(Collected data)
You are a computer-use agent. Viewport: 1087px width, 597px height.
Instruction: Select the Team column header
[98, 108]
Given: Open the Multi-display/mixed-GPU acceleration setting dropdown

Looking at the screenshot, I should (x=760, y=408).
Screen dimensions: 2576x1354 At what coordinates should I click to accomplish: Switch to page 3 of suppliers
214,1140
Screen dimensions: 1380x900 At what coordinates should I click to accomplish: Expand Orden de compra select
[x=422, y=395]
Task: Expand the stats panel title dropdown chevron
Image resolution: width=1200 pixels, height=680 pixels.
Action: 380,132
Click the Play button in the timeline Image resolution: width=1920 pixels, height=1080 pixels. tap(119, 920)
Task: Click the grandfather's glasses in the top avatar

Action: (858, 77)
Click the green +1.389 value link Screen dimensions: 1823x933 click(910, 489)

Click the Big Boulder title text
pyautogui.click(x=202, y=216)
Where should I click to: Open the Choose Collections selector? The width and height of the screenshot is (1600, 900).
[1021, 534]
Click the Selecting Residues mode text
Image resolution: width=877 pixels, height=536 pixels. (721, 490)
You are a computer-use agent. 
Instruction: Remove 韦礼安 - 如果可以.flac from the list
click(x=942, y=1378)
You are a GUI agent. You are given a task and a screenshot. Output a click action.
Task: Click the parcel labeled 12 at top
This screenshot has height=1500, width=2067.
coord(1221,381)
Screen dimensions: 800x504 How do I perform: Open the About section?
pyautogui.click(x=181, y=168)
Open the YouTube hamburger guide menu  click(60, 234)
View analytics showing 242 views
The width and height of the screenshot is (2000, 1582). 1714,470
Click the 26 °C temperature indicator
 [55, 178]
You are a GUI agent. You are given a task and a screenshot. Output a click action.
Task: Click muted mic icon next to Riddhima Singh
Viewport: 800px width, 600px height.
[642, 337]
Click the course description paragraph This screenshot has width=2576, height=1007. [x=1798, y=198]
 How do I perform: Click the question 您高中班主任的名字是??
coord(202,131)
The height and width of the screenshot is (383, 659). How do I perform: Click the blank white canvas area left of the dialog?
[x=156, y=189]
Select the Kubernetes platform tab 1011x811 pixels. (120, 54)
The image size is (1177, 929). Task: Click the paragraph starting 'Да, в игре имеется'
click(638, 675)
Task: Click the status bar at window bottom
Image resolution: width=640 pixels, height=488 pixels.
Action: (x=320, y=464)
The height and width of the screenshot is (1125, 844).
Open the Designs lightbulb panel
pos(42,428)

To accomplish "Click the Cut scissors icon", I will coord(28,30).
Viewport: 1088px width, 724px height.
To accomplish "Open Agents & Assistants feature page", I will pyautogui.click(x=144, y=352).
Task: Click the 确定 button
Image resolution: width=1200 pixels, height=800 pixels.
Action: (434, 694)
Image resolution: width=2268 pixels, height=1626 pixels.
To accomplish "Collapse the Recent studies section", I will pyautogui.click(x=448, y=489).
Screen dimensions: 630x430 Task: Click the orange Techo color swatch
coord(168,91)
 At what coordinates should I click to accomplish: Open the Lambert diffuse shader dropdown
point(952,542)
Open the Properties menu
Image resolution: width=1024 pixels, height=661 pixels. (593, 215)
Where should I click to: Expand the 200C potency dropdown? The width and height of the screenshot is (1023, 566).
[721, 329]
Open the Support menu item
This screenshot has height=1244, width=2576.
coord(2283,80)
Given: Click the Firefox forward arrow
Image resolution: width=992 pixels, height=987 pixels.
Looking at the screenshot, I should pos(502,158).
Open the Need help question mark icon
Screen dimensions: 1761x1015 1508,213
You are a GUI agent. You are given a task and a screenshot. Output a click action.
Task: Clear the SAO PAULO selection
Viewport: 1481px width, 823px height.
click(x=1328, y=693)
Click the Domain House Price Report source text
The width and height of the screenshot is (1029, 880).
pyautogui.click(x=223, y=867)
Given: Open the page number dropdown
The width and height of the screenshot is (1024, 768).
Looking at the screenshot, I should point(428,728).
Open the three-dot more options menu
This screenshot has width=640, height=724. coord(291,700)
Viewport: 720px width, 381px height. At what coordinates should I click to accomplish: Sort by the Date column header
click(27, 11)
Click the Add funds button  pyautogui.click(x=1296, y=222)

▸ PROBLEM
Reproduce every line of the data above verbatim, without changing anything.

▸ OUTPUT BELOW
You are a computer-use agent. Viewport: 1087px width, 597px height.
Instruction: Select the Team column header
[98, 108]
Given: Open the Multi-display/mixed-GPU acceleration setting dropdown

Looking at the screenshot, I should (x=760, y=408).
Screen dimensions: 2576x1354 At what coordinates should I click to accomplish: Switch to page 3 of suppliers
214,1140
Screen dimensions: 1380x900 At what coordinates should I click to accomplish: Expand Orden de compra select
[x=422, y=395]
Task: Expand the stats panel title dropdown chevron
Image resolution: width=1200 pixels, height=680 pixels.
Action: 380,132
Click the Play button in the timeline Image resolution: width=1920 pixels, height=1080 pixels. tap(119, 920)
Task: Click the grandfather's glasses in the top avatar

Action: (858, 77)
Click the green +1.389 value link Screen dimensions: 1823x933 click(910, 489)

Click the Big Boulder title text
pyautogui.click(x=202, y=216)
Where should I click to: Open the Choose Collections selector? The width and height of the screenshot is (1600, 900).
[1021, 534]
Click the Selecting Residues mode text
Image resolution: width=877 pixels, height=536 pixels. (721, 490)
You are a computer-use agent. 
Instruction: Remove 韦礼安 - 如果可以.flac from the list
click(x=942, y=1378)
You are a GUI agent. You are given a task and a screenshot. Output a click action.
Task: Click the parcel labeled 12 at top
This screenshot has height=1500, width=2067.
coord(1221,381)
Screen dimensions: 800x504 How do I perform: Open the About section?
pyautogui.click(x=181, y=168)
Open the YouTube hamburger guide menu  click(60, 234)
View analytics showing 242 views
The width and height of the screenshot is (2000, 1582). 1714,470
Click the 26 °C temperature indicator
 [55, 178]
You are a GUI agent. You are given a task and a screenshot. Output a click action.
Task: Click muted mic icon next to Riddhima Singh
Viewport: 800px width, 600px height.
[642, 337]
Click the course description paragraph This screenshot has width=2576, height=1007. [x=1798, y=198]
 How do I perform: Click the question 您高中班主任的名字是??
coord(202,131)
The height and width of the screenshot is (383, 659). How do I perform: Click the blank white canvas area left of the dialog?
[x=156, y=189]
Select the Kubernetes platform tab 1011x811 pixels. (120, 54)
The image size is (1177, 929). Task: Click the paragraph starting 'Да, в игре имеется'
click(638, 675)
Task: Click the status bar at window bottom
Image resolution: width=640 pixels, height=488 pixels.
Action: (x=320, y=464)
The height and width of the screenshot is (1125, 844).
Open the Designs lightbulb panel
pos(42,428)

To accomplish "Click the Cut scissors icon", I will coord(28,30).
Viewport: 1088px width, 724px height.
To accomplish "Open Agents & Assistants feature page", I will pyautogui.click(x=144, y=352).
Task: Click the 确定 button
Image resolution: width=1200 pixels, height=800 pixels.
Action: (434, 694)
Image resolution: width=2268 pixels, height=1626 pixels.
To accomplish "Collapse the Recent studies section", I will pyautogui.click(x=448, y=489).
Screen dimensions: 630x430 Task: Click the orange Techo color swatch
coord(168,91)
 At what coordinates should I click to accomplish: Open the Lambert diffuse shader dropdown
point(952,542)
Open the Properties menu
Image resolution: width=1024 pixels, height=661 pixels. (593, 215)
Where should I click to: Expand the 200C potency dropdown? The width and height of the screenshot is (1023, 566).
[721, 329]
Open the Support menu item
This screenshot has height=1244, width=2576.
coord(2283,80)
Given: Click the Firefox forward arrow
Image resolution: width=992 pixels, height=987 pixels.
Looking at the screenshot, I should pos(502,158).
Open the Need help question mark icon
Screen dimensions: 1761x1015 1508,213
You are a GUI agent. You are given a task and a screenshot. Output a click action.
Task: Clear the SAO PAULO selection
Viewport: 1481px width, 823px height.
click(x=1328, y=693)
Click the Domain House Price Report source text
The width and height of the screenshot is (1029, 880).
pyautogui.click(x=223, y=867)
Given: Open the page number dropdown
The width and height of the screenshot is (1024, 768).
Looking at the screenshot, I should point(428,728).
Open the three-dot more options menu
This screenshot has width=640, height=724. coord(291,700)
Viewport: 720px width, 381px height. At what coordinates should I click to accomplish: Sort by the Date column header
click(27, 11)
Click the Add funds button  pyautogui.click(x=1296, y=222)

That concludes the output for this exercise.